Поначалу беда Моше Рабиновича была общей бедой. Жители деревни мобилизовали себя на все семь дней траура — доили его коров и собирали фрукты, оставшиеся в саду. И даже потом — те несколько недель, пока срасталась его сломанная нога, — они то и дело приходили протянуть руку и подставить плечо, одалживали ему кто мула, кто лошадь, пока он купит себе новую тягловую скотину. Одна из соседок пригласила сироток обедать у нее, а Ализа Папиш, жена Деревенского Папиша, вызвалась подметать пол в их доме, стирать и убирать.

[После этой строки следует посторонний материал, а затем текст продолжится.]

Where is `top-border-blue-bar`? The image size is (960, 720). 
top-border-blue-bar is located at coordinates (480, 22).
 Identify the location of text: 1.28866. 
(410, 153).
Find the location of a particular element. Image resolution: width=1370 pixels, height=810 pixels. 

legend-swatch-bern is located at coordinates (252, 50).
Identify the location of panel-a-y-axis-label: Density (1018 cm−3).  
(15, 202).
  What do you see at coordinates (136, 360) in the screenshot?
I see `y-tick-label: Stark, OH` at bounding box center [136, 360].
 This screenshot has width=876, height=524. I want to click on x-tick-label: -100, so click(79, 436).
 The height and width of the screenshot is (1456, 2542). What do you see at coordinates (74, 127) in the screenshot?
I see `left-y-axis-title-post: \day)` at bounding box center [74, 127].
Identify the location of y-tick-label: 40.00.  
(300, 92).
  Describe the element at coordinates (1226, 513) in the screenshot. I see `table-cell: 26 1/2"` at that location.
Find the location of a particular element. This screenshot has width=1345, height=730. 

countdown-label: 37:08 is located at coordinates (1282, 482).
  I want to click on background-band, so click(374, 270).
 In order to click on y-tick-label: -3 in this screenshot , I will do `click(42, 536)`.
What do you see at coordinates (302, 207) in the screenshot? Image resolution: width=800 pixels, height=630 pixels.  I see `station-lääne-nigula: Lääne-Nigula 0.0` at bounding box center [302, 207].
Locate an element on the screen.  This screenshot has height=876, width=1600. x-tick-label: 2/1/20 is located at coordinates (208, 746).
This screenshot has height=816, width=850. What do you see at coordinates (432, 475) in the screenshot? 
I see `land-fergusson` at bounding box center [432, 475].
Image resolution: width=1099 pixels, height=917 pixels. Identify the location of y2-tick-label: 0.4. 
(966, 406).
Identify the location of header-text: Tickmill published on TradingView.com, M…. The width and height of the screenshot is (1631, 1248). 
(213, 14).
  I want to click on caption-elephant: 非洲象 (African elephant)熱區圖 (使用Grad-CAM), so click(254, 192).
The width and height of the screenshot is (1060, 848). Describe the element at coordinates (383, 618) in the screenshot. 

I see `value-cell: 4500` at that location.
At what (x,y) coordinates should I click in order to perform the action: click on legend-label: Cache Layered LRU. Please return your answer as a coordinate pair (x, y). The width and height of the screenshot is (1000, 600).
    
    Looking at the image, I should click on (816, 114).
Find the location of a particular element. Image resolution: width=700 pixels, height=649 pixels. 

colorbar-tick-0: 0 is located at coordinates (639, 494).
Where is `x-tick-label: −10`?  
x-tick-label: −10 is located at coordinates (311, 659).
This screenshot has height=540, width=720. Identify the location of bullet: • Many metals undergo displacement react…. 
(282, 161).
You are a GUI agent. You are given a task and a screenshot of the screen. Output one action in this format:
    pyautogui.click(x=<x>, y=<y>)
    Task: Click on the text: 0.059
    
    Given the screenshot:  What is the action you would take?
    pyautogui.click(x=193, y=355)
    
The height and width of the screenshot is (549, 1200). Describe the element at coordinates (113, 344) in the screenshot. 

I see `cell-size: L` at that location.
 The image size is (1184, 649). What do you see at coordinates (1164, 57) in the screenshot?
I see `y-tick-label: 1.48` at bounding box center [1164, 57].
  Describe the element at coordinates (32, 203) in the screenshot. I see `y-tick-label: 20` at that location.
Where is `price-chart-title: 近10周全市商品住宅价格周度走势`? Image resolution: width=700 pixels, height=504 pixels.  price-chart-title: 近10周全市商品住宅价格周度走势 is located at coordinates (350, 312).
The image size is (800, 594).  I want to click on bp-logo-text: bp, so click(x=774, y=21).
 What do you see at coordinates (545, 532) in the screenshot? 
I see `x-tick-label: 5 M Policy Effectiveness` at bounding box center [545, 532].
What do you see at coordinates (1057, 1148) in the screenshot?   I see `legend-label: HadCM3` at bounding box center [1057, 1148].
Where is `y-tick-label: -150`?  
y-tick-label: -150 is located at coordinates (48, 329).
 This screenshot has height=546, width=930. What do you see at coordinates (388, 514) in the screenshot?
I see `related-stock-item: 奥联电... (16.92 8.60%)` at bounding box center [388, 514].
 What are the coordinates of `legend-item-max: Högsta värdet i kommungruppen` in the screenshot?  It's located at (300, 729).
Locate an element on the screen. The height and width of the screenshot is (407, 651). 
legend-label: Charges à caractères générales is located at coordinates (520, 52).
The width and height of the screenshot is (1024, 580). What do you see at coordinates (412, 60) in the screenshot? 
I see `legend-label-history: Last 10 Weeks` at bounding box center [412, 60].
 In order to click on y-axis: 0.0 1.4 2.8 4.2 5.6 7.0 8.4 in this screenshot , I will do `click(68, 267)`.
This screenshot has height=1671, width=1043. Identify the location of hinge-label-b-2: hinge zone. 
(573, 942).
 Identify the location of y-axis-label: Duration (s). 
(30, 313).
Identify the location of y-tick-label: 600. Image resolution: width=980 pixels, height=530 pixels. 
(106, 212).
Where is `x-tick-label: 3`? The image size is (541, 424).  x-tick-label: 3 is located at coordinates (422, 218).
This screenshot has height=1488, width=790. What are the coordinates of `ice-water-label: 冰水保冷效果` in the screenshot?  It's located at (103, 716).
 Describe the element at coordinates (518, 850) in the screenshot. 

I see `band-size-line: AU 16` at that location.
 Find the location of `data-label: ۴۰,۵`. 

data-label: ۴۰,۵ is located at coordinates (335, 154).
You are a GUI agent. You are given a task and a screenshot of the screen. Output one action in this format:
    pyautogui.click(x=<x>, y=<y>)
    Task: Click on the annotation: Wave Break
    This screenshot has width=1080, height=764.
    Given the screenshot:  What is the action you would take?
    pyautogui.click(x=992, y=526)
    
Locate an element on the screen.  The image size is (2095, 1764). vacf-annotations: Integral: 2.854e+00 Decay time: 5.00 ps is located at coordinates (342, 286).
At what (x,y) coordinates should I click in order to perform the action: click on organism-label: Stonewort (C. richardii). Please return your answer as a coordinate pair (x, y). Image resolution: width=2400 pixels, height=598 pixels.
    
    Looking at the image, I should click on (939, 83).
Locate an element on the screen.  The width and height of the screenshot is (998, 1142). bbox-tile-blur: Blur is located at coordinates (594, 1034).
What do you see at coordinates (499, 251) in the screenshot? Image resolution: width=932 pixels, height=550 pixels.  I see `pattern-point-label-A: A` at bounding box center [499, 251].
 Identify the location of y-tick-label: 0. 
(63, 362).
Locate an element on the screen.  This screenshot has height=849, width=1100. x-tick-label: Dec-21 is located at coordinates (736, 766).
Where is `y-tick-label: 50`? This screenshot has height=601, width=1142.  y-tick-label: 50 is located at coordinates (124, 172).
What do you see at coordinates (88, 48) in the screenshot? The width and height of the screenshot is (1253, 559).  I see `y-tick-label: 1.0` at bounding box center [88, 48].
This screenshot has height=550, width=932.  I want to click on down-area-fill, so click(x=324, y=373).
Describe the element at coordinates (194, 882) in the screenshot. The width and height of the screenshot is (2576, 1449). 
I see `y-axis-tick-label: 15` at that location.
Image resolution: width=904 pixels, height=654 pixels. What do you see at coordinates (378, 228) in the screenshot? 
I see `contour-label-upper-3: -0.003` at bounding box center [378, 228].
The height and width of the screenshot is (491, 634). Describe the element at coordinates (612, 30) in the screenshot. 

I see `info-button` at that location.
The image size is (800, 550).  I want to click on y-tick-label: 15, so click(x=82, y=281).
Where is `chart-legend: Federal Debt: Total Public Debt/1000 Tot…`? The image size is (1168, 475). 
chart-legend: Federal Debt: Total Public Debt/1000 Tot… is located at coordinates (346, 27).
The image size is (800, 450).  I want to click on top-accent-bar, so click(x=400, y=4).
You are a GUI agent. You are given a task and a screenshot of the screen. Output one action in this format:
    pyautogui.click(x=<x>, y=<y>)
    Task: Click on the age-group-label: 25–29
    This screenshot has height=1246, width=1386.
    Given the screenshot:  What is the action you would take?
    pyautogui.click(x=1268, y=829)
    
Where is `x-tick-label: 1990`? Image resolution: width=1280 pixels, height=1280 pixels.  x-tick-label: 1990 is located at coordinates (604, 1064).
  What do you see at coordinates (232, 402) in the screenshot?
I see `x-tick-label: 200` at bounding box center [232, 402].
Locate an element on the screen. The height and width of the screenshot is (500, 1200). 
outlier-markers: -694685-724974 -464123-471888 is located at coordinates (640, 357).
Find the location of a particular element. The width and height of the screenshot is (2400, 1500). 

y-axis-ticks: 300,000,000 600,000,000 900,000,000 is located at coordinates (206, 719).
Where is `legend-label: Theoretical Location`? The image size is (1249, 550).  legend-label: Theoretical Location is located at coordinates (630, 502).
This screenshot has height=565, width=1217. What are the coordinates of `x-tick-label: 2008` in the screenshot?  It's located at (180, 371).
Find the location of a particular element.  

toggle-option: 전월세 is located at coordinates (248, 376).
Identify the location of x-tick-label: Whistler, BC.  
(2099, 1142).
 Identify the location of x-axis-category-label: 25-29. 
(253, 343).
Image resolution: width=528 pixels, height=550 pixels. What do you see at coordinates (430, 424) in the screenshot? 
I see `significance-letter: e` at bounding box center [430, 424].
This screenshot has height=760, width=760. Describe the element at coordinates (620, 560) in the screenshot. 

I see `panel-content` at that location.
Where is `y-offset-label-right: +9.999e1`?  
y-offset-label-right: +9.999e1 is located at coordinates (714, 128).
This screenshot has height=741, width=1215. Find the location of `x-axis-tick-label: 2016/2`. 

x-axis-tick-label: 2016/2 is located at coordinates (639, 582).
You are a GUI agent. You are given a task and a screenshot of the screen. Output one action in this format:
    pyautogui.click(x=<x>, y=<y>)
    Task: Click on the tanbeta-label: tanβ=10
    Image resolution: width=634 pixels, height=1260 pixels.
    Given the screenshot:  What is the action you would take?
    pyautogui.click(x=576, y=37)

Но дни шли за днями, бурный поток помощи постепенно превратился в тонкую струйку, а потом и вовсе иссяк, и муж соседки сказал Моше, что кормить его детей ему не по карману.

Рабинович, все еще закованный в гипс от груди до щиколотки, пришел в бешенство. Он с самого начала предлагал, что будет оплачивать соседу обеды своих детей, а когда сейчас снова спросил его, сколько же тот хочет, сосед, не задумываясь, назвал сумму, достаточную, чтобы накормить полк солдат. Моше выставил его за дверь и договорился с женой деревенского кладовщика, и с того дня и до приезда Юдит Одед и Номи ужинали у нее за вполне терпимую плату.